Home Page

 

  

Dissertation Contents.

 

1. Why the Assistant Programme project was conceived.

 

1.2 Personal interest in this area of study.

 

2. Description of the Assistant programmes.

2.1 Programming languages and external software used.

 

2.2 The Assistant Programme layout.

 

2.3 Selecting phrases for the email.

 

2.4 Tackling questions of style in textual expression.

 

2.5 Search for phrases not found in the General Email Subjects section.

 

2.6 Dialogue emails.

 

2.7 Assistant Trainer: for more advanced students.

 

2.8 Building the Corpora for the Assistant Programmes.

 

3. State of the Art

3.1 Machine Translation systems and how they work.

 

3.2 Practical applications of the MT processes.

 

3.3 Description of a translation software package.

 

4. Assistant Programme effectiveness

4.1 Translation effectiveness.

 

4.2 Teaching potential.

 

4.3 The methodological approach of the Assistant Programmes as a self-study tool.

 

5. Demand and practical implementation.

5.1 Comments on the ELAN report: “Effects on the European Economy of Shortages of Foreign Language Skills in Enterprise (2006)”.

 

Bibliography

 

***********

 

 

 

 

The philosophy behind the creation and development of the Assistant Programme project.

Dissertation.

 

3. State of the Art

 

3.1 Machine Translation systems and how they work.

 

Before embarking on a hands-on testing and comparison approach between the Assistant Programmes and machine translators, it seems appropriate that having explained the workings of the Assistant Programmes I should discuss the nature of present-day machine translation.

+===+

Please set down the dissertation page above in full, word for word.

Data:

+===+

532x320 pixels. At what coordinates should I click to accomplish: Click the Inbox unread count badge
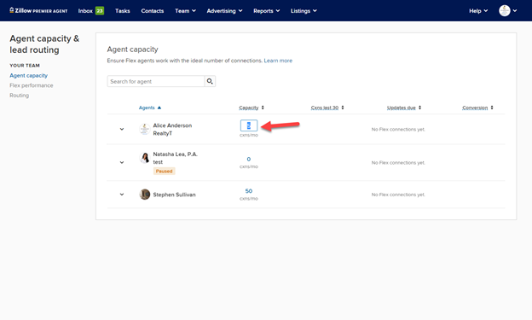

+===+

Finished exercise:
Home Page

 

  

Dissertation Contents.

 

1. Why the Assistant Programme project was conceived.

 

1.2 Personal interest in this area of study.

 

2. Description of the Assistant programmes.

2.1 Programming languages and external software used.

 

2.2 The Assistant Programme layout.

 

2.3 Selecting phrases for the email.

 

2.4 Tackling questions of style in textual expression.

 

2.5 Search for phrases not found in the General Email Subjects section.

 

2.6 Dialogue emails.

 

2.7 Assistant Trainer: for more advanced students.

 

2.8 Building the Corpora for the Assistant Programmes.

 

3. State of the Art

3.1 Machine Translation systems and how they work.

 

3.2 Practical applications of the MT processes.

 

3.3 Description of a translation software package.

 

4. Assistant Programme effectiveness

4.1 Translation effectiveness.

 

4.2 Teaching potential.

 

4.3 The methodological approach of the Assistant Programmes as a self-study tool.

 

5. Demand and practical implementation.

5.1 Comments on the ELAN report: “Effects on the European Economy of Shortages of Foreign Language Skills in Enterprise (2006)”.

 

Bibliography

 

***********

 

 

 

 

The philosophy behind the creation and development of the Assistant Programme project.

Dissertation.

 

3. State of the Art

 

3.1 Machine Translation systems and how they work.

 

Before embarking on a hands-on testing and comparison approach between the Assistant Programmes and machine translators, it seems appropriate that having explained the workings of the Assistant Programmes I should discuss the nature of present-day machine translation.